* _Instructions for the task_:
Extract the final stretch of the data: the line that contains "The width and height of the screenshot is (1389, 868)." and every line after it, unaltered, and no other lines.
##### Dataset records
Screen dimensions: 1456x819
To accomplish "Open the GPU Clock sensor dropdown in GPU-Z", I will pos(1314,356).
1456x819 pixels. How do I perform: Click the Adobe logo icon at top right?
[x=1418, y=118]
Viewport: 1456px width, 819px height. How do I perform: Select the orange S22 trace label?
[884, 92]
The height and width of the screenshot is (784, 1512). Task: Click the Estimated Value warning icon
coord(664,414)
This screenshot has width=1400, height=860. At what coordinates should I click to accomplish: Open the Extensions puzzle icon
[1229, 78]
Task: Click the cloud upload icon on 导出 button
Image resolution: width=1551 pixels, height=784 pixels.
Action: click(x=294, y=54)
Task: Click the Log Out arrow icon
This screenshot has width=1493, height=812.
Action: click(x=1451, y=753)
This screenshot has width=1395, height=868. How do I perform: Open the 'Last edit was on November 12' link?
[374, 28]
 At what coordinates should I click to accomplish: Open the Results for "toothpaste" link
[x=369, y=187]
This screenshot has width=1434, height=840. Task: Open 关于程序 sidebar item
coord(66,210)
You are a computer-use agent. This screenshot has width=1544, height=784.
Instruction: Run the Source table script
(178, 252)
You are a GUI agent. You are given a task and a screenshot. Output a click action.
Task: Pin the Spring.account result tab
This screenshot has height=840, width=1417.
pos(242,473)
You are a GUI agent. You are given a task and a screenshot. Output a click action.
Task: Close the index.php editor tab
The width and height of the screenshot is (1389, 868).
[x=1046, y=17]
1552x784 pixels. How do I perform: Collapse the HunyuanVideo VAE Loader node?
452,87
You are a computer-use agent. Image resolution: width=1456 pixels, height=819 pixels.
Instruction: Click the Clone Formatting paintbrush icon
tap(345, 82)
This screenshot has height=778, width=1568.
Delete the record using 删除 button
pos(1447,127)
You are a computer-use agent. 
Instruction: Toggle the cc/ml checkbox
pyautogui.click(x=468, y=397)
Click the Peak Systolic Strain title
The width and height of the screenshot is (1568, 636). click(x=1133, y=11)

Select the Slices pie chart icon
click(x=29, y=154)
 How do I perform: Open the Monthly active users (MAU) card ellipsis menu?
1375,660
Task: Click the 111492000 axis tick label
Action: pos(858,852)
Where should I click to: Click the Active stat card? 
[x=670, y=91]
##########
* _Output below_:
The width and height of the screenshot is (1389, 868).
[x=1046, y=17]
1552x784 pixels. How do I perform: Collapse the HunyuanVideo VAE Loader node?
452,87
You are a computer-use agent. Image resolution: width=1456 pixels, height=819 pixels.
Instruction: Click the Clone Formatting paintbrush icon
tap(345, 82)
This screenshot has height=778, width=1568.
Delete the record using 删除 button
pos(1447,127)
You are a computer-use agent. 
Instruction: Toggle the cc/ml checkbox
pyautogui.click(x=468, y=397)
Click the Peak Systolic Strain title
The width and height of the screenshot is (1568, 636). click(x=1133, y=11)

Select the Slices pie chart icon
click(x=29, y=154)
 How do I perform: Open the Monthly active users (MAU) card ellipsis menu?
1375,660
Task: Click the 111492000 axis tick label
Action: pos(858,852)
Where should I click to: Click the Active stat card? 
[x=670, y=91]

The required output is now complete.